Phospholipase A₂ (PLA₂) activation enhances glutamatergic excitatory synaptic transmission in substantia gelatinosa (SG) neurons, which play a pivotal role in regulating nociceptive transmission in the spinal cord. By using melittin as a tool to activate PLA₂, we examined the effect of PLA₂ activation on spontaneous inhibitory postsynaptic currents (sIPSCs) recorded at 0 mV in SG neurons of adult rat spinal cord slices by use of the whole cell patch-clamp technique. Melittin enhanced the frequency and amplitude of GABAergic and glycinergic sIPSCs. The enhancement of GABAergic but not glycinergic transmission was largely depressed by Na⁺ channel blocker tetrodotoxin or glutamate-receptor antagonists (6-cyano-7-nitroquinoxaline-2,3-dione and/or DL-2-amino-5-phosphonovaleric acid) and also in a Ca²⁺-free Krebs solution. The effects of melittin on glycinergic sIPSC frequency and amplitude were dose-dependent with an effective concentration of 0.7 µM for half-maximal effect and were depressed by PLA₂ inhibitor 4-bromophenacyl bromide or aristolochic acid. The melittin-induced enhancement of glycinergic transmission was depressed by lipoxygenase inhibitor nordihydroguaiaretic acid but not cyclooxygenase inhibitor indomethacin. These results indicate that the activation of PLA₂ in the SG enhances GABAergic and glycinergic inhibitory transmission in SG neurons.
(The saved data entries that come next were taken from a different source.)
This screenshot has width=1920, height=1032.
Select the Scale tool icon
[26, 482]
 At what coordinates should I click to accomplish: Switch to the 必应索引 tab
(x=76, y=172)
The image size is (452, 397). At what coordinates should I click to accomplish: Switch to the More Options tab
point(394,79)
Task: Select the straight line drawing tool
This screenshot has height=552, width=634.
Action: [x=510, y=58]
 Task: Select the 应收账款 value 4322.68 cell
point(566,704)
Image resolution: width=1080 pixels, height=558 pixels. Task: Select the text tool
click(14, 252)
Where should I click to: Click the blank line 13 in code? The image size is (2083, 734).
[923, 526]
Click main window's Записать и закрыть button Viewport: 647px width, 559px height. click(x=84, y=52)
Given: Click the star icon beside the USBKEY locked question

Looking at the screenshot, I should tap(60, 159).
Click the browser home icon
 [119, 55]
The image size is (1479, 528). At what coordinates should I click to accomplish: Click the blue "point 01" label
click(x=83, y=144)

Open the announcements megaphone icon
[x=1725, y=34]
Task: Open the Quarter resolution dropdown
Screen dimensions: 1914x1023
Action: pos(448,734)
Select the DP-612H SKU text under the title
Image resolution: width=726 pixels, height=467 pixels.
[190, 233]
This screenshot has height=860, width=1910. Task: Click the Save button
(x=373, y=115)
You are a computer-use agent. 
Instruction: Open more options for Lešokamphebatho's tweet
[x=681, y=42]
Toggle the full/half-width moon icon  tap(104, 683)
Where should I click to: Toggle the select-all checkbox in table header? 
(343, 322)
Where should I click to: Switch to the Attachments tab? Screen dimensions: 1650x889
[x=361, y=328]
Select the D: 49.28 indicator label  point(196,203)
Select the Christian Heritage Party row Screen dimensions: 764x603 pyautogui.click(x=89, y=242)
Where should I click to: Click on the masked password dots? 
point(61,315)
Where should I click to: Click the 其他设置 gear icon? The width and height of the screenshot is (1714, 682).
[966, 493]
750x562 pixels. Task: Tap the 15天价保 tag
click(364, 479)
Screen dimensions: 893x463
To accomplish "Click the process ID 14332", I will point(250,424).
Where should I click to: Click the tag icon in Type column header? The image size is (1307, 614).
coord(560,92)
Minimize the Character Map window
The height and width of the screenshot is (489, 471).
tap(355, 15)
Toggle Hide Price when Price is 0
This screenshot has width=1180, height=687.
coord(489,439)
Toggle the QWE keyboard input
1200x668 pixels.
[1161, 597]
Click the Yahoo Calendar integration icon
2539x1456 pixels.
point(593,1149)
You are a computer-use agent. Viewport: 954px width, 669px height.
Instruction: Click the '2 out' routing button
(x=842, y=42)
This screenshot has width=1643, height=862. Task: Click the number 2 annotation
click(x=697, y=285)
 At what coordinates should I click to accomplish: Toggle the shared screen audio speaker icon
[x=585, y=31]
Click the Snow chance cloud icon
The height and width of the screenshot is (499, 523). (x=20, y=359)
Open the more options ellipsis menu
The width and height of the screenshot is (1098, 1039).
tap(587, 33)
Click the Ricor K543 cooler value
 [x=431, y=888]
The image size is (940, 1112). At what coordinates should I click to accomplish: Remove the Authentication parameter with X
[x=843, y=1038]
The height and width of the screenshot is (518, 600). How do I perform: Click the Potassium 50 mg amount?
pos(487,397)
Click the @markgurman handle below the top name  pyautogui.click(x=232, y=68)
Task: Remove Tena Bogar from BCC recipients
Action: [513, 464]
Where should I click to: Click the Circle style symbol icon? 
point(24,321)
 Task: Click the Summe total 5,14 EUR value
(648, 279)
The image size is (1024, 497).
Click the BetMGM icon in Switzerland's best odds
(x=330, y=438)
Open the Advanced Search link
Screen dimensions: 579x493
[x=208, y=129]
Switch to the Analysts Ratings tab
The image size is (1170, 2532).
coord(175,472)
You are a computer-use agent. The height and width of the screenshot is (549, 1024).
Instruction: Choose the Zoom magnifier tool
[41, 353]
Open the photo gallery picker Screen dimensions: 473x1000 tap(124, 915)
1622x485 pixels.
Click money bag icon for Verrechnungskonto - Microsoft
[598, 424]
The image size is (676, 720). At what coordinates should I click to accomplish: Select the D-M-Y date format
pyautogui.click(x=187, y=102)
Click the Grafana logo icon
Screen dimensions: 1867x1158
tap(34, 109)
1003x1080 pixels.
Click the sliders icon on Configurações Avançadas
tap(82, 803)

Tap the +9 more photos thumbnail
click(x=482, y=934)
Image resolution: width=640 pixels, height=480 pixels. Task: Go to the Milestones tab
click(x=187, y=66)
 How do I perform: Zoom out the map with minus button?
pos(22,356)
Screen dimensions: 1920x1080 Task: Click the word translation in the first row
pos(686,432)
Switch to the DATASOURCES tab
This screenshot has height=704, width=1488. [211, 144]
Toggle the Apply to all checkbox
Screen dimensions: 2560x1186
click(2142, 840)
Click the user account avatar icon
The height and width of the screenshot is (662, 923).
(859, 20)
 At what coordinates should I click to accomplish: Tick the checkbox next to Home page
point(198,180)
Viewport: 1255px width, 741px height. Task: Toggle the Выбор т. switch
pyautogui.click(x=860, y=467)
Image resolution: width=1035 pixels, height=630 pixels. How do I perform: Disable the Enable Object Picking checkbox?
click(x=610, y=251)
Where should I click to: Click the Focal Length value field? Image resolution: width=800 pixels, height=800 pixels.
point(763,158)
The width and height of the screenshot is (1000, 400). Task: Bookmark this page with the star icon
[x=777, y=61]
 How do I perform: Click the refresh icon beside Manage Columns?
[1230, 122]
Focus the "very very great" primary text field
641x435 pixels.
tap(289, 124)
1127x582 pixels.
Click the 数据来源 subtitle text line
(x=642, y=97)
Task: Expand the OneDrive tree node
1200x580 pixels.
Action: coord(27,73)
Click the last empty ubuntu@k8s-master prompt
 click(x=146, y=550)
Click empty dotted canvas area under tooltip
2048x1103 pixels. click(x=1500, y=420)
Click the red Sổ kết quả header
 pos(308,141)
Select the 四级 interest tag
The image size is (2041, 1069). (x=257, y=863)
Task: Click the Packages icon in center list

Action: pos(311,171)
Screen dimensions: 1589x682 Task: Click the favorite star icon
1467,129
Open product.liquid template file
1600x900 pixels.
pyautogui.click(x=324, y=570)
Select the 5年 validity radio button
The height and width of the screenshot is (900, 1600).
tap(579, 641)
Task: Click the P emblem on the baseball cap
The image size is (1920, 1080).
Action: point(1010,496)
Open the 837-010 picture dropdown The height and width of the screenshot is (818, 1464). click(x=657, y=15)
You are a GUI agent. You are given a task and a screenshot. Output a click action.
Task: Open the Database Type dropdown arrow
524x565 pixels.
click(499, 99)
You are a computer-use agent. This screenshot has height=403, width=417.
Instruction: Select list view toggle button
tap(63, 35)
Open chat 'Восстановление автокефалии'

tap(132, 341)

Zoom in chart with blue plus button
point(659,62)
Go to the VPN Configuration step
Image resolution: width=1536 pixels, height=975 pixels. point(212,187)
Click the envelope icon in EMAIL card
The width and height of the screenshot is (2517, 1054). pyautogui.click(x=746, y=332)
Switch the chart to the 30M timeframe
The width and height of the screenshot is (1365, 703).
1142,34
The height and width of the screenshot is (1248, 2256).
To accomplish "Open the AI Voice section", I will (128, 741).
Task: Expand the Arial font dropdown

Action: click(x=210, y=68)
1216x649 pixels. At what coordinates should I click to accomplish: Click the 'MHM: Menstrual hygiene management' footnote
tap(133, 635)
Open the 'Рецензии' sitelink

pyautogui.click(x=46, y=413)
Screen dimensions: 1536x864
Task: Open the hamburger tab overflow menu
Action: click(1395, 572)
The former action is mediated by glutamate-receptor activation and neuronal activity increase, possibly the facilitatory effect of PLA₂ activation on excitatory transmission, whereas the latter action is due to PLA₂ and subsequent lipoxygenase activation and is independent of extracellular Ca²⁺. It is suggested that PLA₂ activation in the SG could enhance not only excitatory but also inhibitory transmission, resulting in the modulation of nociception.